Existir es una espera dramatizada
al término de infinitas comas
sometidas a un cierto retardamiento.» (p.21)
«Es una historia que puede ser
entendida de miles de formas
y a los que aquí moran
se les va el tiempo en discutir
tal posibilidades,
eso es la muerte:
pensar
pensar
y hablar de los hechos con el otro
muerto …»
Verdades de Perogrullo o perogrulladas tautológicas: «siempre es nuevo lo nuevo» (p.25) pero dichas de un tal modo que lo dicho revela capas de sentido ocultas a la manera de una matriuska.
«es por eso que no quieren los muertos
hablarnos a los vivos:
no tienen tiempo
yo que poseo en este Mundo
conciencia de la soledad (…)
extraviado estoy en la herrumbre de un caos
de imágenes y sueños» (p.25)
Sobrevino un intenso negror
(…) descubrí los destellos de un río
fluyendo a un costado (…)
¿será el Aqueronte?
En todo caso el poeta más dotado
es el capaz de observar semejanzas.» (p.27)
Sostiene el bardo que:
«en otro poema
de otro libro
leí que la lengua
es lo primero que se pudre.» (p.31)
Esto lo sabíamos por Karl Krauss, Wiggentein, Rafael Cadenas, et al, pero expresado así en esta metáfora de la descomposición y de la putrefacción el poeta devela un ámbito terrible del agotamiento de la mater linguae.
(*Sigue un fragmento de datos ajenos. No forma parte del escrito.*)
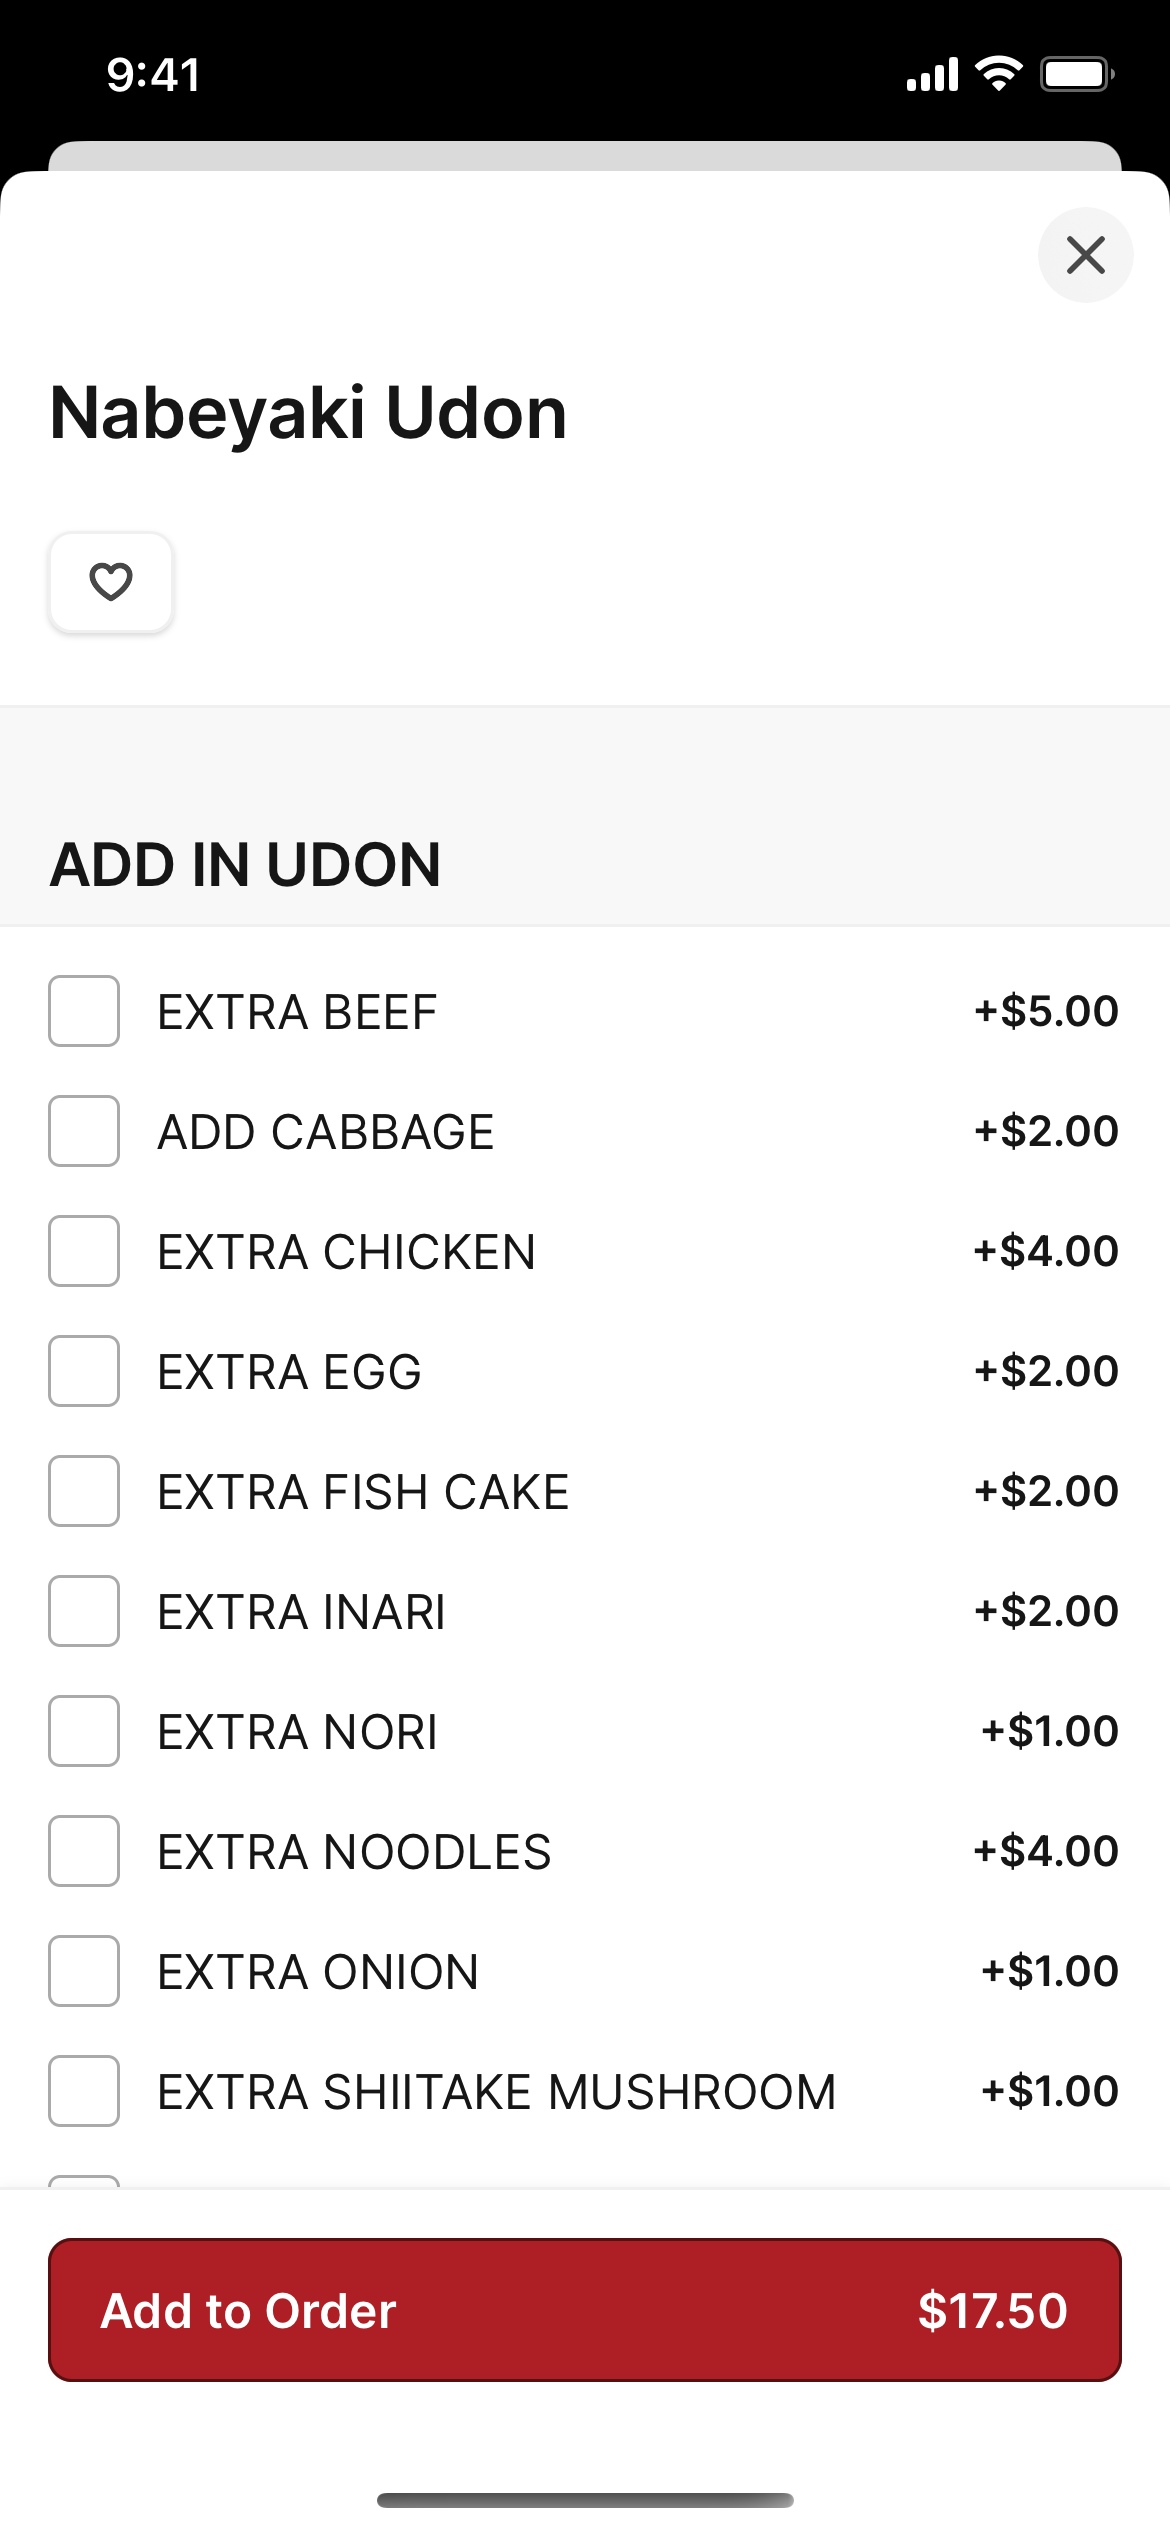Tap the heart favorite icon
Screen dimensions: 1170x2532
coord(111,582)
La lengua no se pudre sola; alguien coadyuva en su proceso de putrefacción inducida. ¿Quién induce el deterioro, quién impone el habeas linguae? Porque, a no dudarlo: alguien afea, ultraja, envilece y cretiniza el principal instrumento de comunicación y convivencia civilizada entre los humanos.
«En estos tiempos no solo ha ocurrido
un desarreglo
sintáctico
sino una insuficiencia metafísica
no hablo solo de la confitería del poema.» (p.34)
En la antiguedad del imperio romano se decía que si querías destruir a una nación no había más que hacer sino destruir su signo monetario y el tinglado de sus instituciones de derrumbaría como un castillo de naipes. Hoy, la lógica del poder y de la razón instrumental zapa la lengua y destruye los fundamentos éticos y filológicos que dan sentido de pertinencia y legalidad histórico-civilizatoria a la lengua como vehículo de transmisión de los valores substantivos que eventualmente garantizan la cohabitación pacífica y la convivencia respetuosa de quienes están obligados a coexistir en paz dentro de la ciudad-estado, en el topos terregnum.